* [Exercise passage]:
↓↓↓

How can we overcome barriers to assistive technologies?

What’s happening? Over 2.5 billion people worldwide need at least one assistive device to help them live more independent and productive lives, more than double previous estimates, according to a World Health Organization (WHO) and UNICEF report. It highlights vast disparities in access to devices such as spectacles, wheelchairs, hearing aids, memory aids, and prostheses, ranging from under 3% in low-income countries to 90% in wealthier ones. High cost, lack of awareness, poor product quality and availability were cited as common barriers to access. Tedros Adhanom Ghebreyesus, WHO director-general, said the inequality must be addressed. (Health Policy Watch)

Why does this matter? The authors stress that an ageing population and a rise in non-communicable diseases such as heart attack and stroke – a major cause of disability – will see the number of people relying on these devices swell to 3.5 billion by 2050.

Most of the 330,000 people from 35 countries surveyed for the report said they had to pay for such technologies themselves. For those on lower incomes, this raises the risk of poverty and dependency, thus lowering quality of life and wellbeing.

Looking after the young – For children with disabilities, a lack of access to assistive devices – even the most basic – can mean they miss out on the education and training they need to contribute to the future workforce and to their communities, UNICEF’s executive director Catherine Russell said.

The result is they are less likely to finish school, be more likely to face unemployment and suffer long-term harms associated with stigma and exclusion, she added. This group may also have additional challenges due to assistive devices needing to be replaced or adapted as they grow.

Age concerns – At the other end of the spectrum, people are increasingly expressing the desire to remain living in their own homes for as long as possible as they grow older. Assistive technologies – alongside other household accessibility and safety modifications – can help these generations better maintain the independence and mobility to do so. Even when older people don’t have any problem with accessing devices, stigma surrounding ageing, feeling the need to be in control and privacy issues with digital products can be a barrier to their adoption until they become a last resort.

↑↑↑

* [What to do]:
**A)** Summarize the article on barriers to assistive technologies in two sentences.
**B)** Which assistive devices does the article on barriers to assistive technologies name as examples? List every one.
**C)** Reproduce the portion of the article on barriers to assistive technologies starting with "Most of the" and going on through "life and wellbeing.".

* [Material supplied]:
↓↓↓

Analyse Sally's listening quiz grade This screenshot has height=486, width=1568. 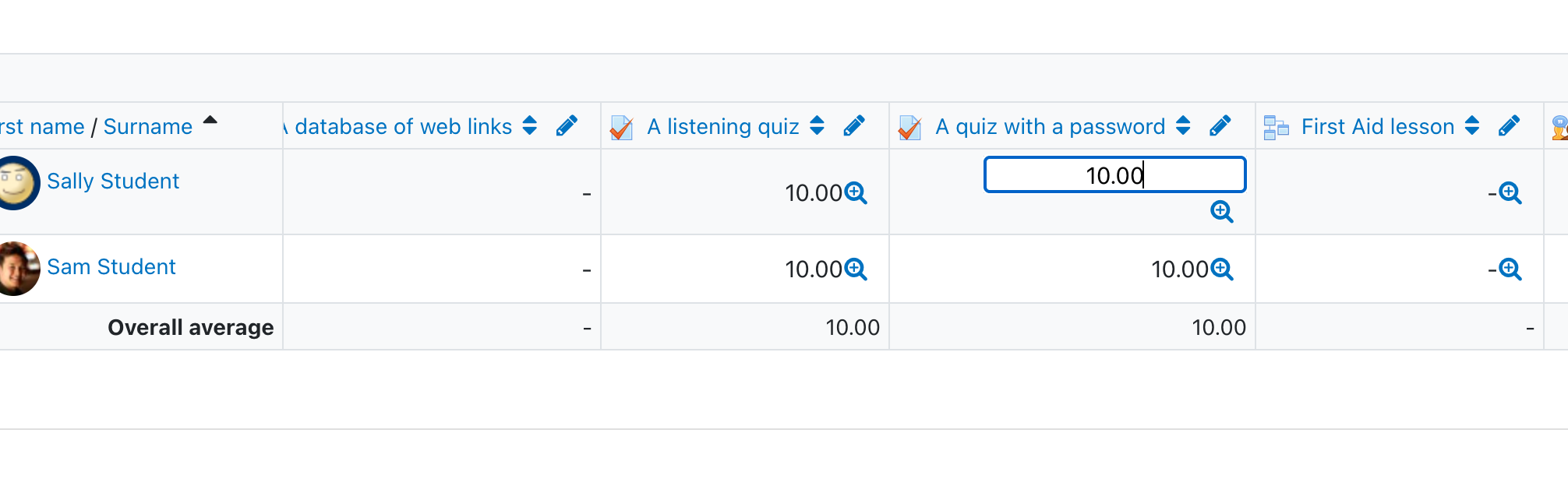click(856, 192)
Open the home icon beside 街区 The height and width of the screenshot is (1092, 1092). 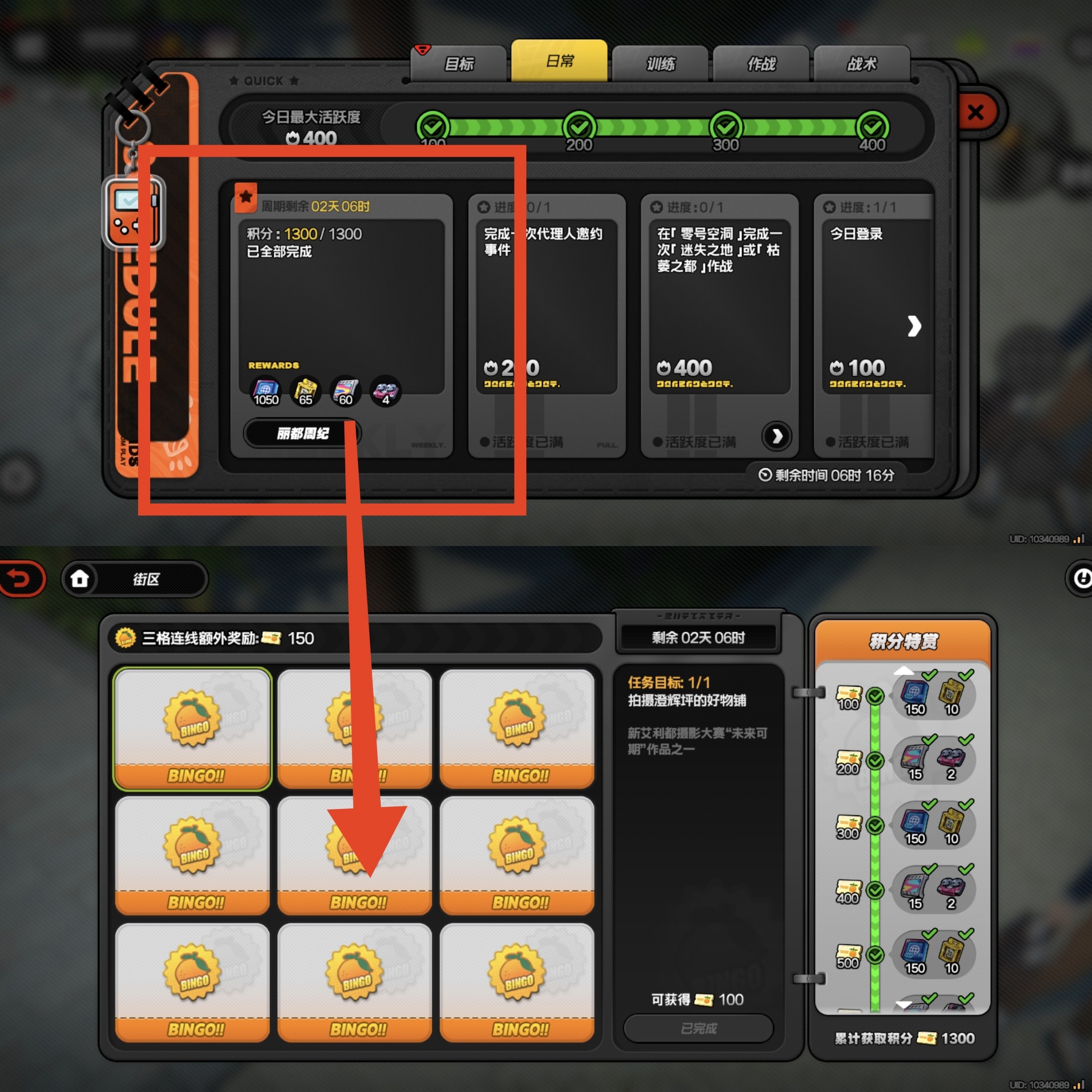click(x=80, y=579)
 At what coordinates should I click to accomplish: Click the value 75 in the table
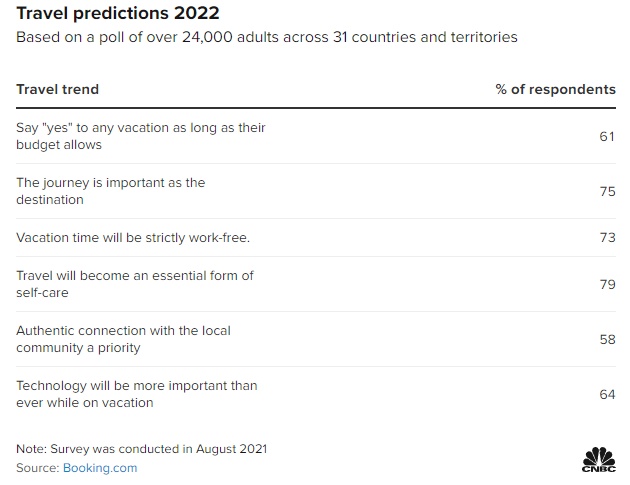pos(607,191)
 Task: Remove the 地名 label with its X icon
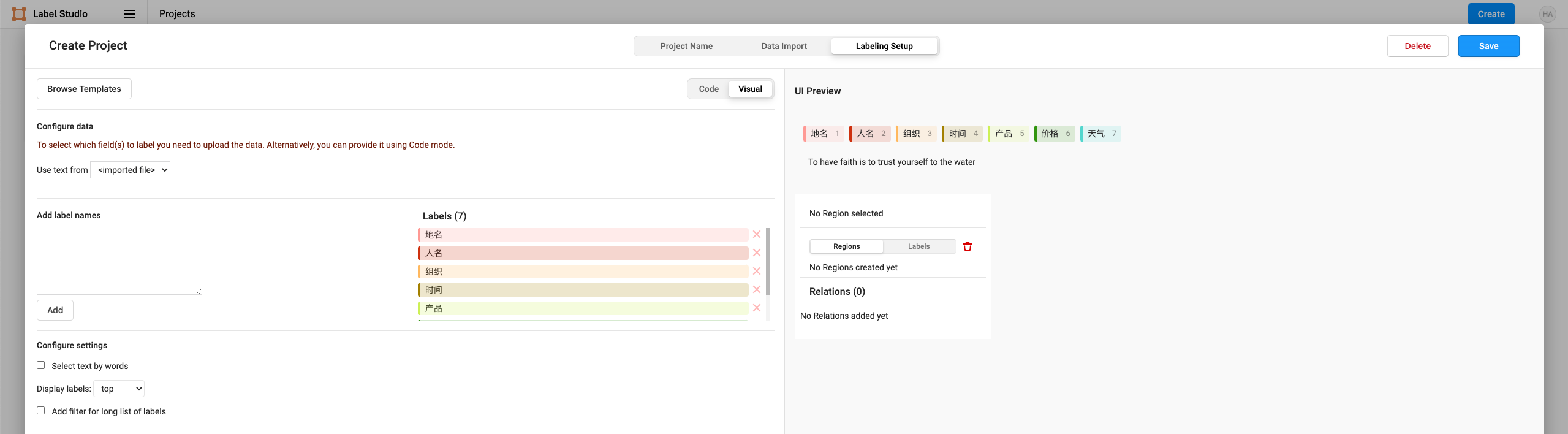[757, 235]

↑↑↑

* [Responses]:
**A)** A WHO and UNICEF report finds that over 2.5 billion people need at least one assistive device, but access ranges from under 3% in low-income countries to 90% in wealthier ones, with high cost, lack of awareness, poor product quality and availability cited as common barriers. The number relying on these devices is expected to reach 3.5 billion by 2050, and a lack of access can leave children with disabilities without the education and training they need, while stigma and privacy issues can keep older people from adopting devices.

**B)** spectacles, wheelchairs, hearing aids, memory aids, prostheses

**C)**
Most of the 330,000 people from 35 countries surveyed for the report said they had to pay for such technologies themselves. For those on lower incomes, this raises the risk of poverty and dependency, thus lowering quality of life and wellbeing.